**ACTIVITY LIST:**
[1] According to the text on Katie Balloons, what did she receive for her seventh birthday?
[2] Print the part of the text on Katie Balloons from "- Born: Katie" up to and including "series The Unpoppables.".
[3] Proceed with the text on Katie Balloons, the balloon artist, from where it stops.

- Born: Katie Laibstain September 18, 1984 (age 41) Newport News, Virginia, United States
- Years active: 2006–present
- Website: katieballoons.com/

= Katie Balloons =

American balloon artist

Katie Balloons (born September 9, 1984) is a New York City and Pocono Mountains–based balloon artist and entertainer best known for appearing in TV series The Unpoppables.

==Early life ==
Katie received a balloon twisting kit for her seventh birthday and quickly learned how to twist her own balloons, but after running out of balloons she moved on to other pursuits. Katie came back to balloons in 2007 as a way to supplement her fledgling acting career and remain in the arts. After attending the Twist and Shout balloon convention in Nashville, Tennessee and being inspired by the giant balloon sculptures created by others, she took it upon herself to conquer it and make a career out of it. This lead her to a position in a festival in Shanghai where she was able to cultivate her skills and work with other balloon artists from around the world, as well as a role in the TLC reality television show The Unpoppables.

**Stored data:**
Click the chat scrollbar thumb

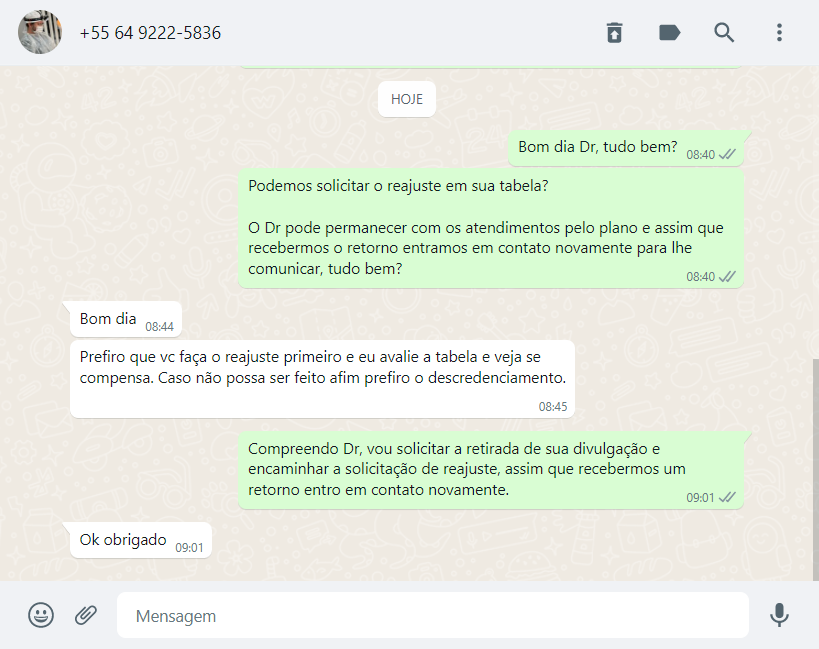point(815,469)
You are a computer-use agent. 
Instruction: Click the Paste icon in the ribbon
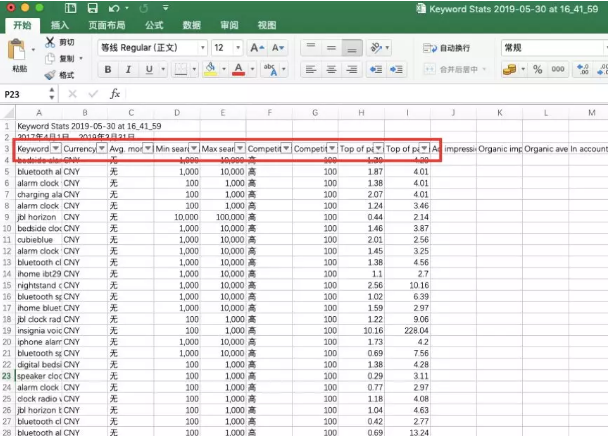pos(18,52)
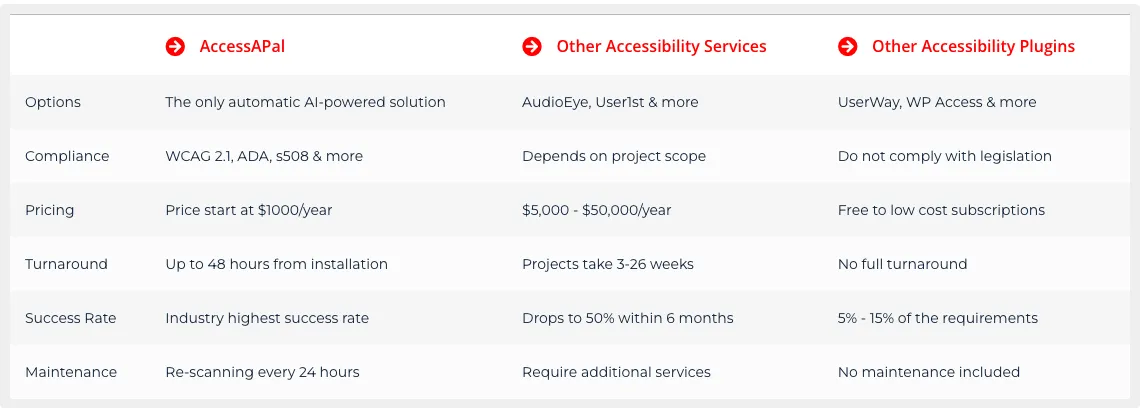Click the Maintenance row label
Image resolution: width=1141 pixels, height=408 pixels.
[x=71, y=372]
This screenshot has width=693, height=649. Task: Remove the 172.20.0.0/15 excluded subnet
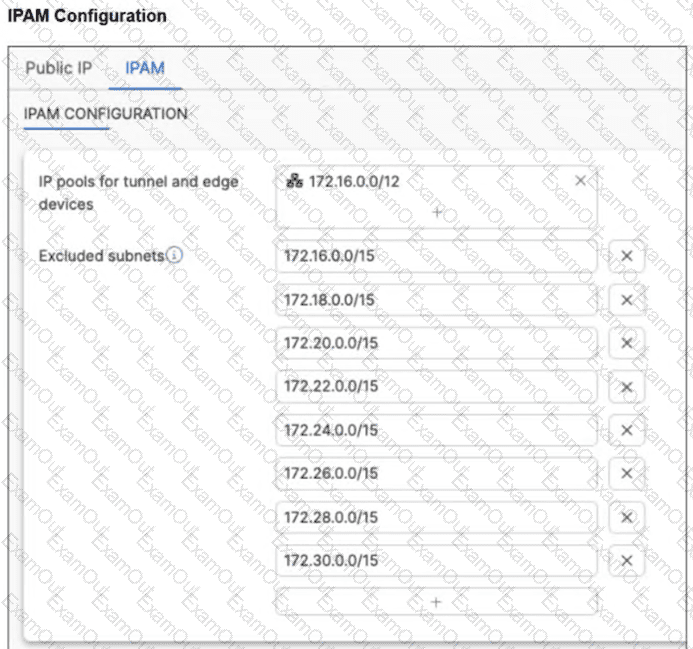click(x=626, y=343)
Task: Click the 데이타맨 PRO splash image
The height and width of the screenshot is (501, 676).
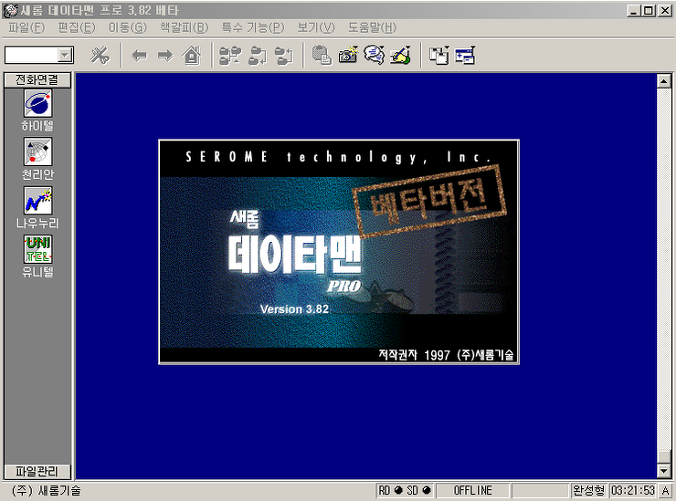Action: (339, 252)
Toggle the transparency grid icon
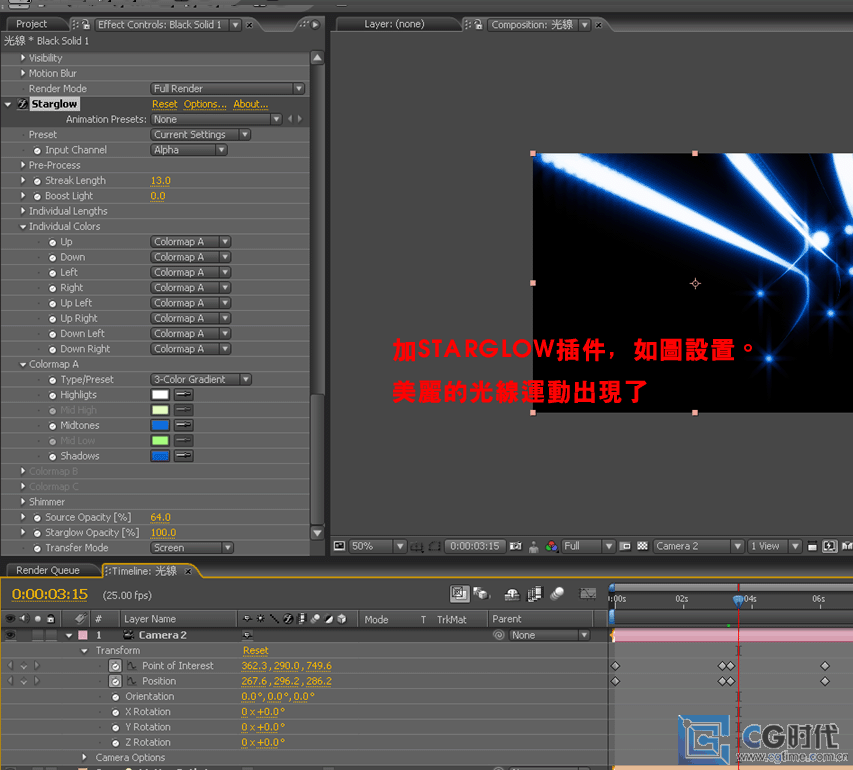 click(x=643, y=547)
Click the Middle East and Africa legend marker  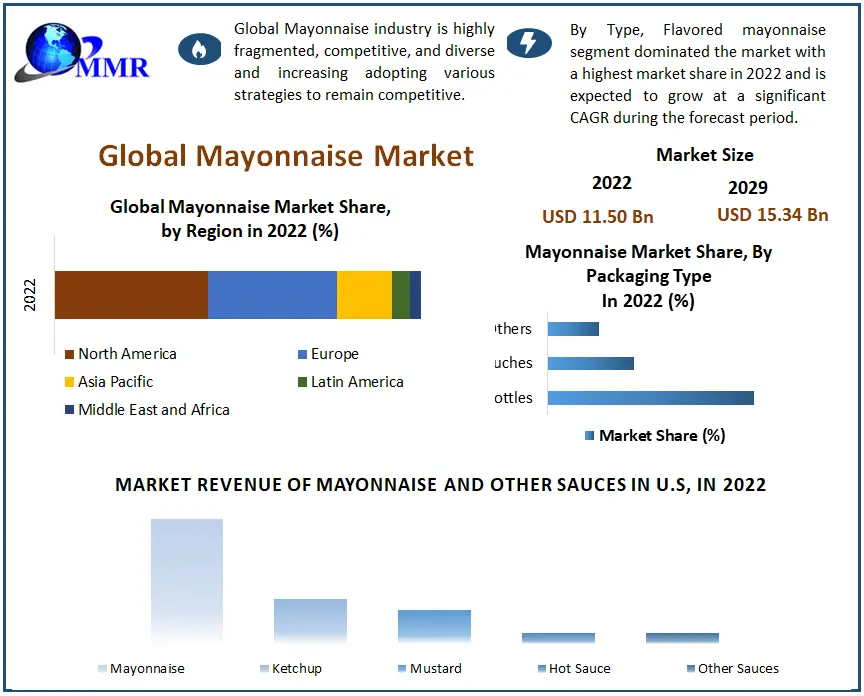69,410
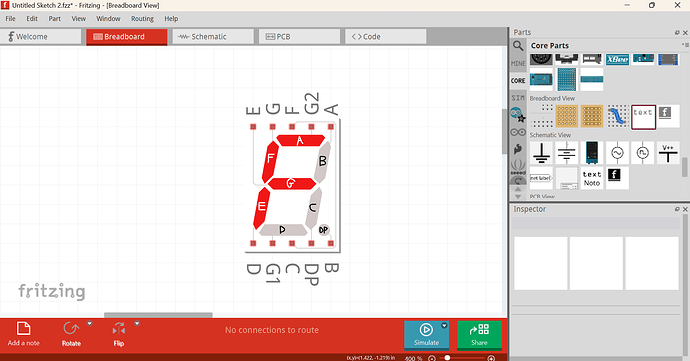Choose the XBee part thumbnail
This screenshot has width=690, height=361.
point(617,59)
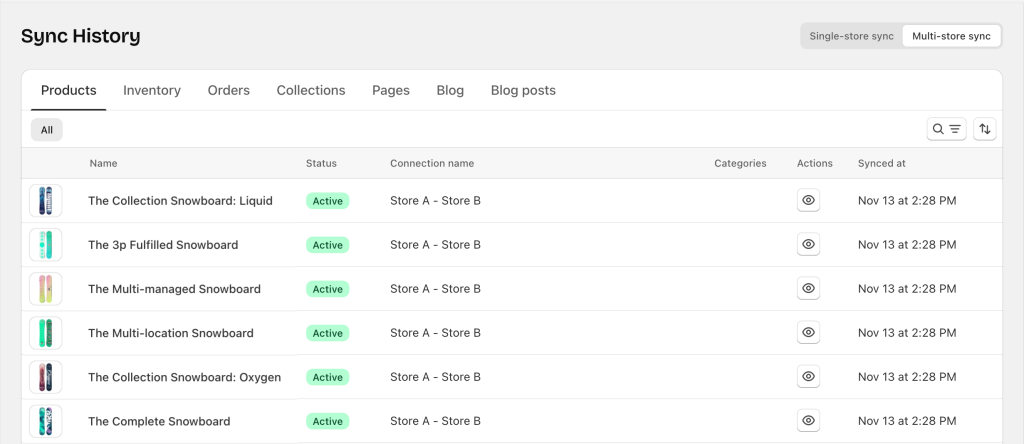This screenshot has width=1024, height=444.
Task: Go to the Collections tab
Action: [311, 90]
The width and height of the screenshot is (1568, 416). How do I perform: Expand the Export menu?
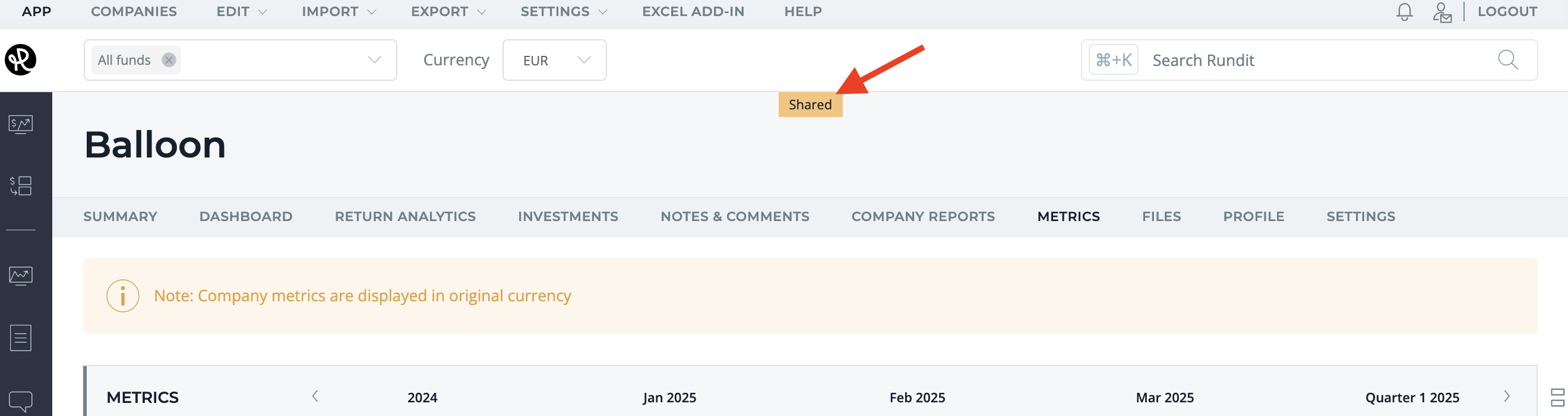click(x=448, y=11)
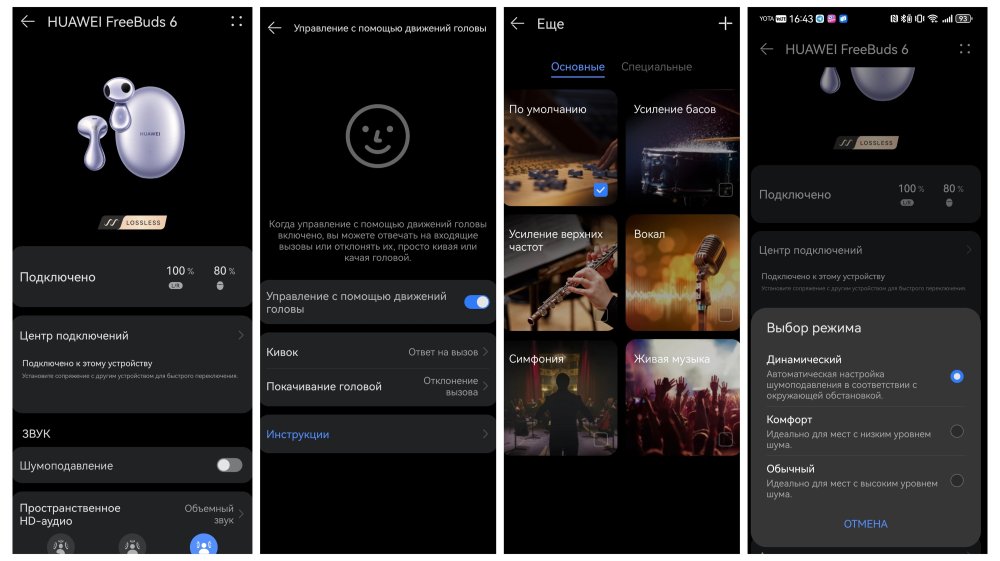Switch to the Специальные tab
Viewport: 1000px width, 561px height.
click(x=656, y=67)
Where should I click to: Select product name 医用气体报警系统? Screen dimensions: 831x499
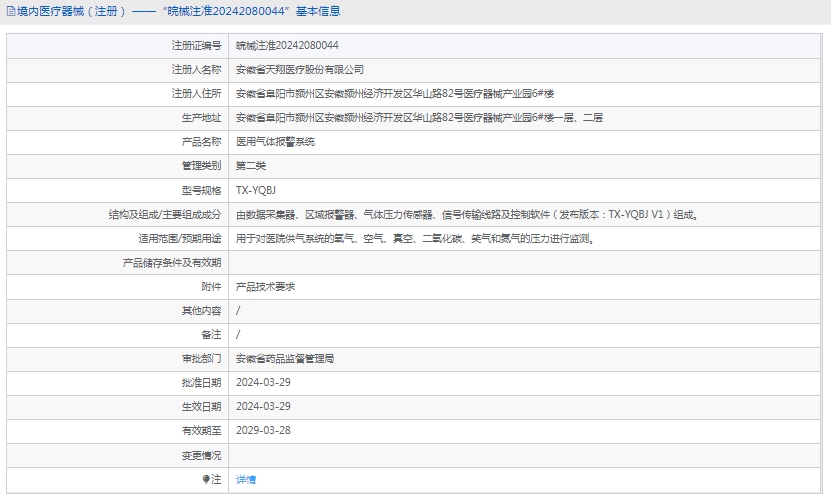click(x=275, y=142)
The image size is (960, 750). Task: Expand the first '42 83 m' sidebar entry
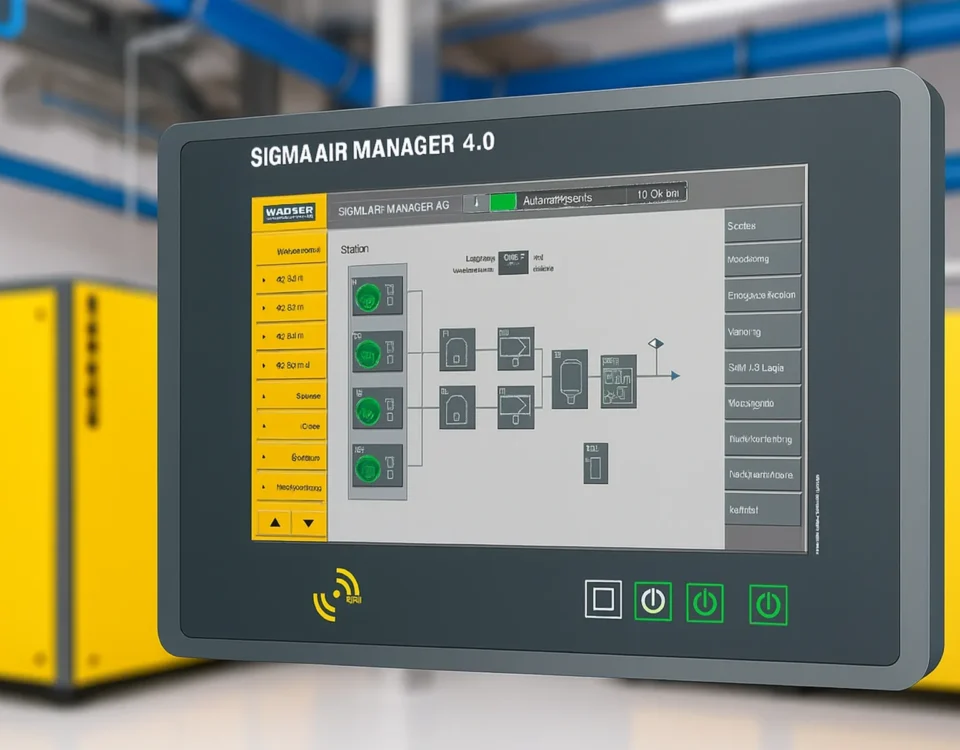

**ANSWERS BY ITEM NUMBER:**
[1] A balloon twisting kit.

[2]
- Born: Katie Laibstain September 18, 1984 (age 41) Newport News, Virginia, United States
- Years active: 2006–present
- Website: katieballoons.com/

= Katie Balloons =

American balloon artist

Katie Balloons (born September 9, 1984) is a New York City and Pocono Mountains–based balloon artist and entertainer best known for appearing in TV series The Unpoppables.

[3]
==Unpoppables==
Katie, along with Addi Somekh and Brian Ashman, are the stars of TLC reality TV show The Unpoppables. The trio, which together comprise the balloon collective known as New Balloon Art, were given three days to design and build various balloon creations for installations at events that ranged from an aforementioned wedding, to a celebration at a fire museum.

==Current career==
Currently Katie runs her own balloon business creating balloon environments, balloon sculptures, as well as doing balloon centered performances for various events ranging from birthday parties to charitable fundraiser.
Katie's work includes a hockey player done for a cancer benefit, the balloon environment for the 2012 Brightest Young Things Halloween extravaganza at the Dream Downtown hotel in Chelsea, as well as work for multiple corporate clients and even the White House.